- Aim:
Render the lines below as a Markdown table with two columns, Row and Line, giving each non-blank line its own numbered row. Omit blank lines and leave the pictures out of the answer.

>> Begin Provided records

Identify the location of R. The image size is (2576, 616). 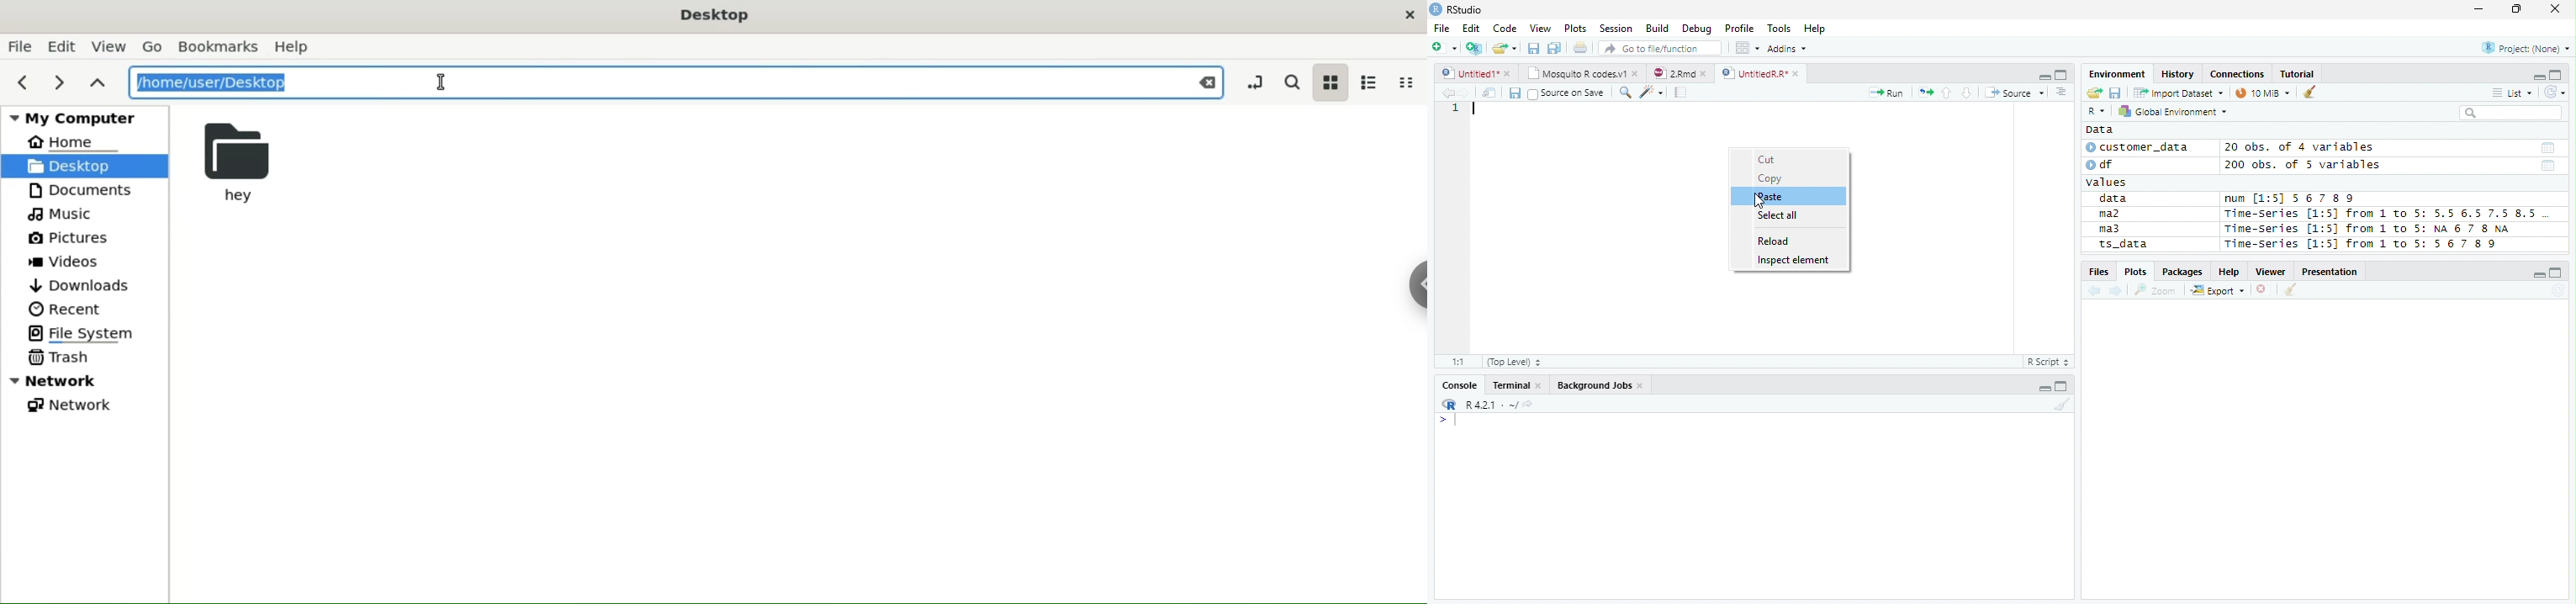
(2096, 112).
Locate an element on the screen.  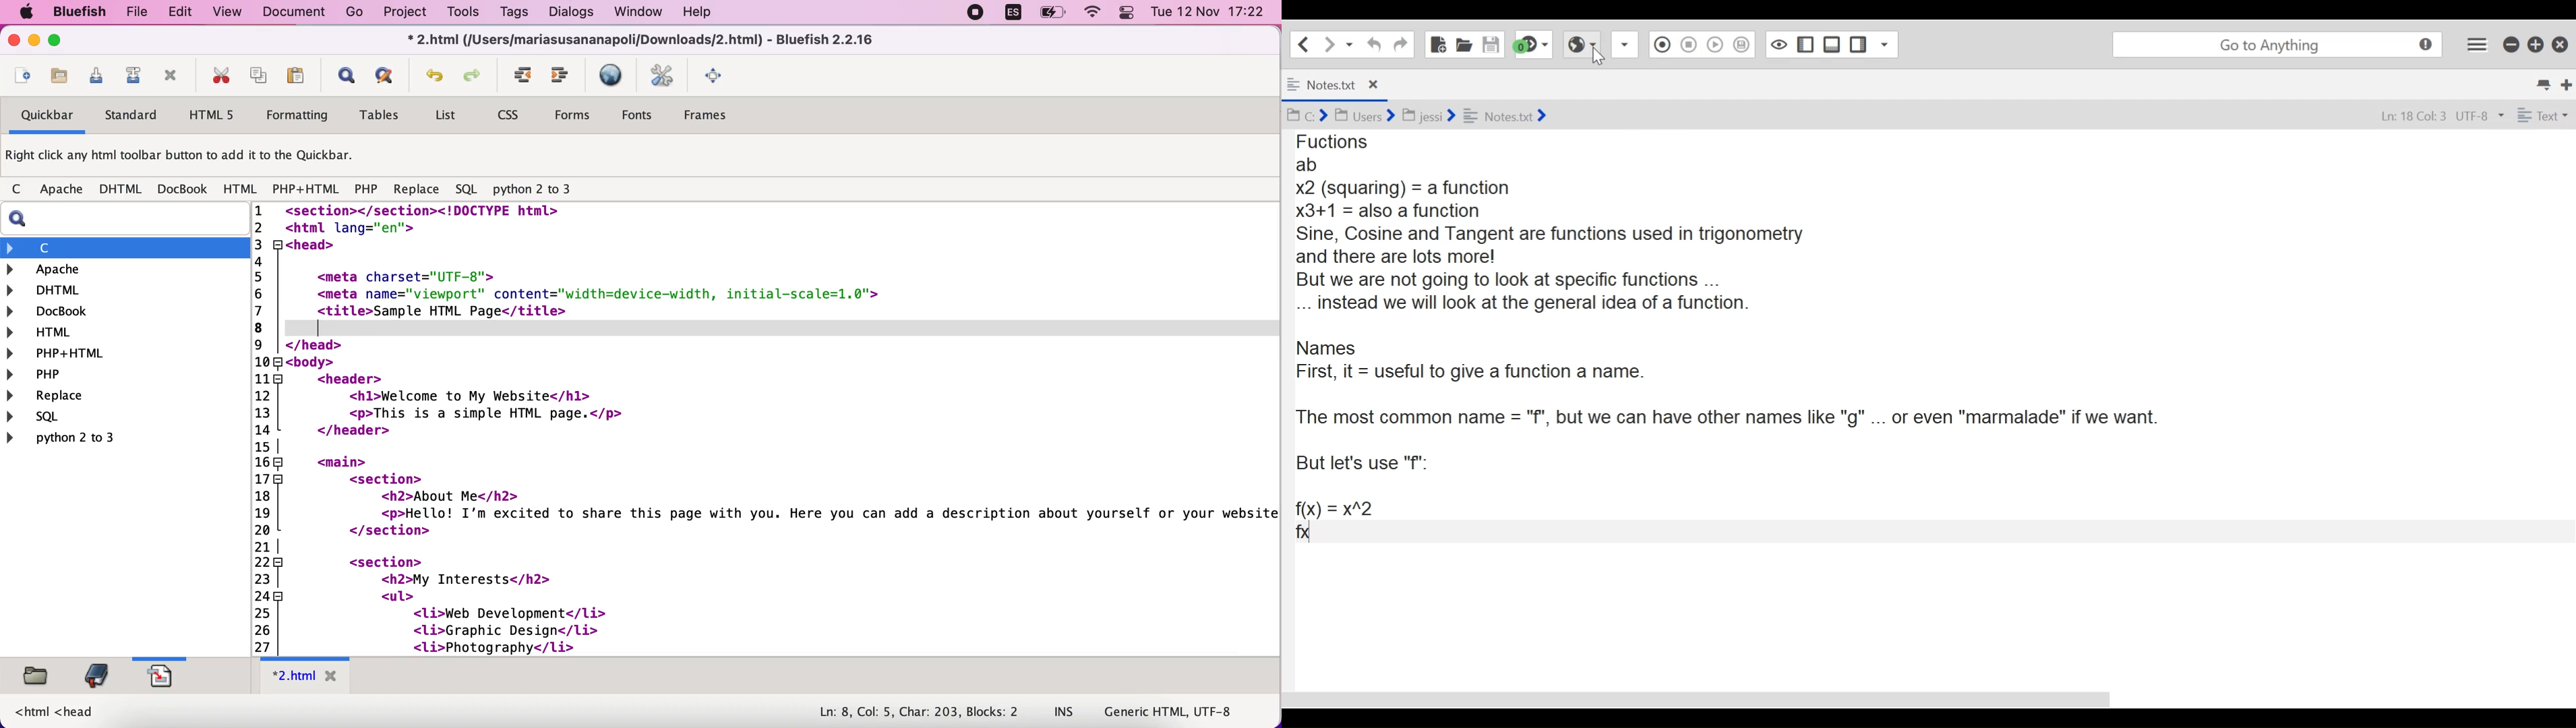
tables is located at coordinates (385, 116).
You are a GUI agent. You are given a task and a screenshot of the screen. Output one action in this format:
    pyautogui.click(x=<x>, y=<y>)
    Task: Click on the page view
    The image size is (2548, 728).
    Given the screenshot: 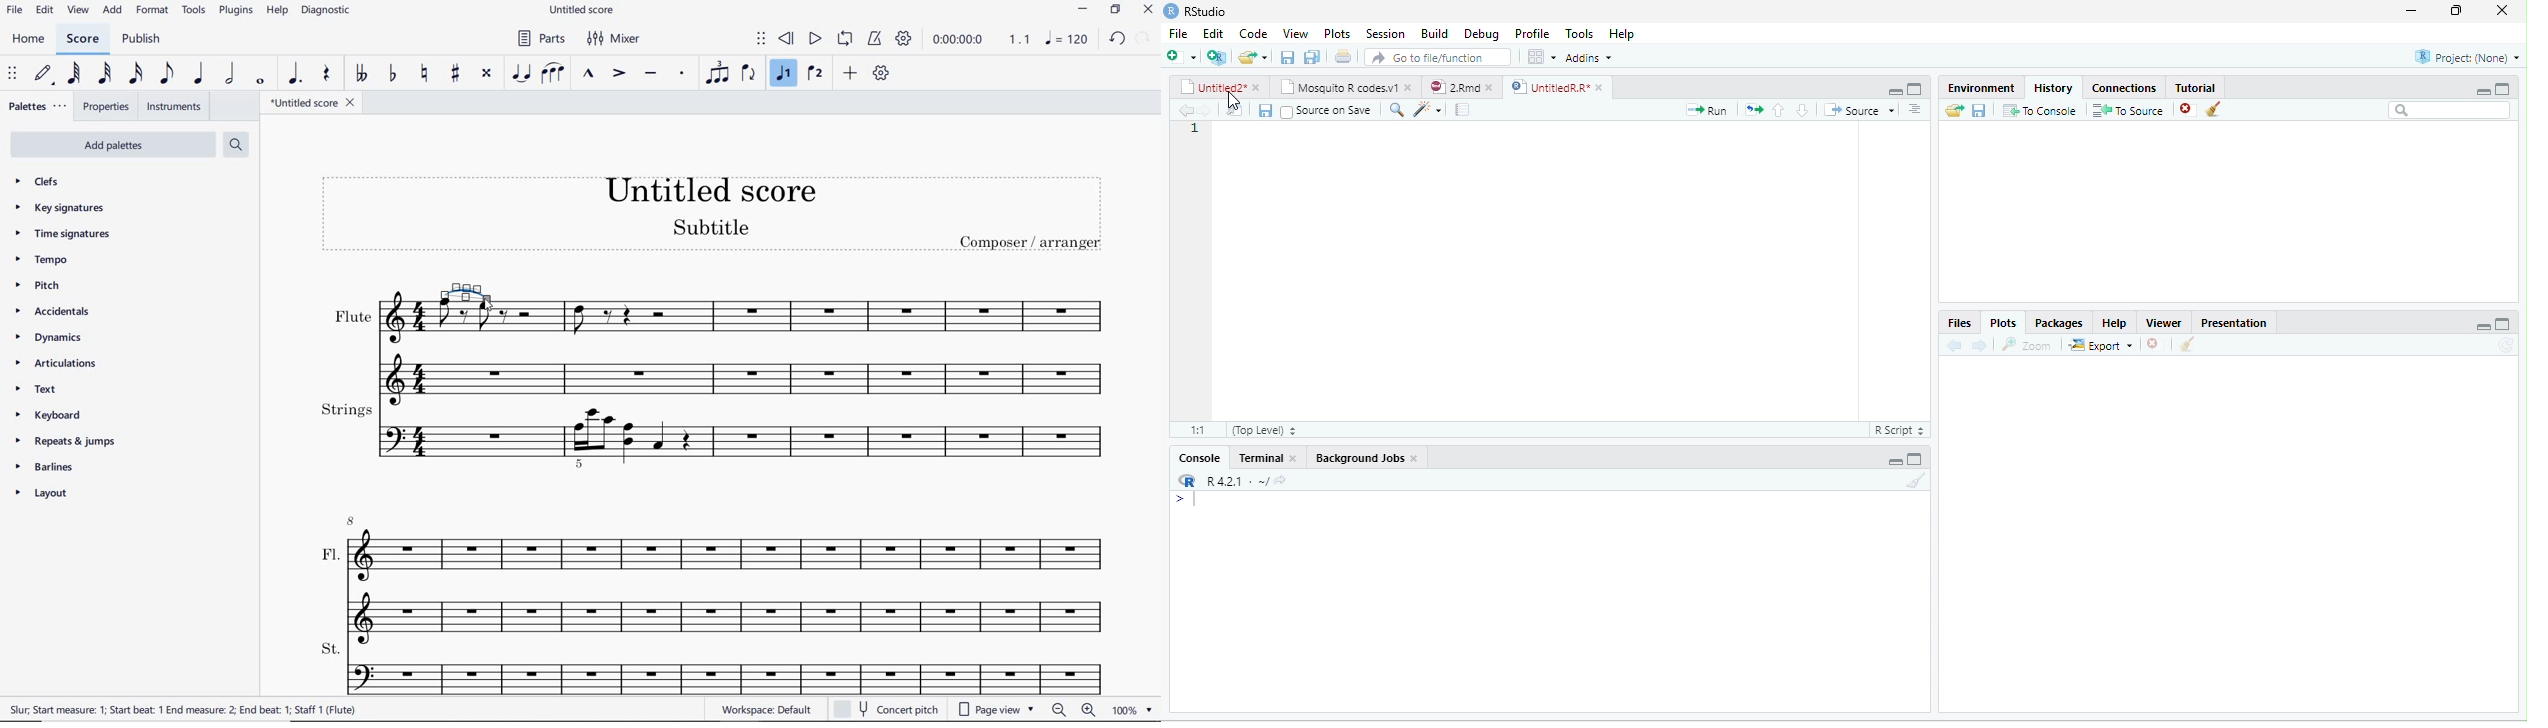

>> End Provided records

- Exercise output:
| Row | Line |
|---|---|
| 1 | Identify the location of R. The image size is (2576, 616).  |
| 2 | (2096, 112). |
| 3 | Locate an element on the screen.   |
| 4 | tables is located at coordinates (385, 116). |
| 5 | You are a GUI agent. You are given a task and a screenshot of the screen. Output one action in this format: |
| 6 |     pyautogui.click(x=<x>, y=<y>) |
| 7 |     Task: Click on the page view |
| 8 |     The image size is (2548, 728). |
| 9 |     Given the screenshot:  |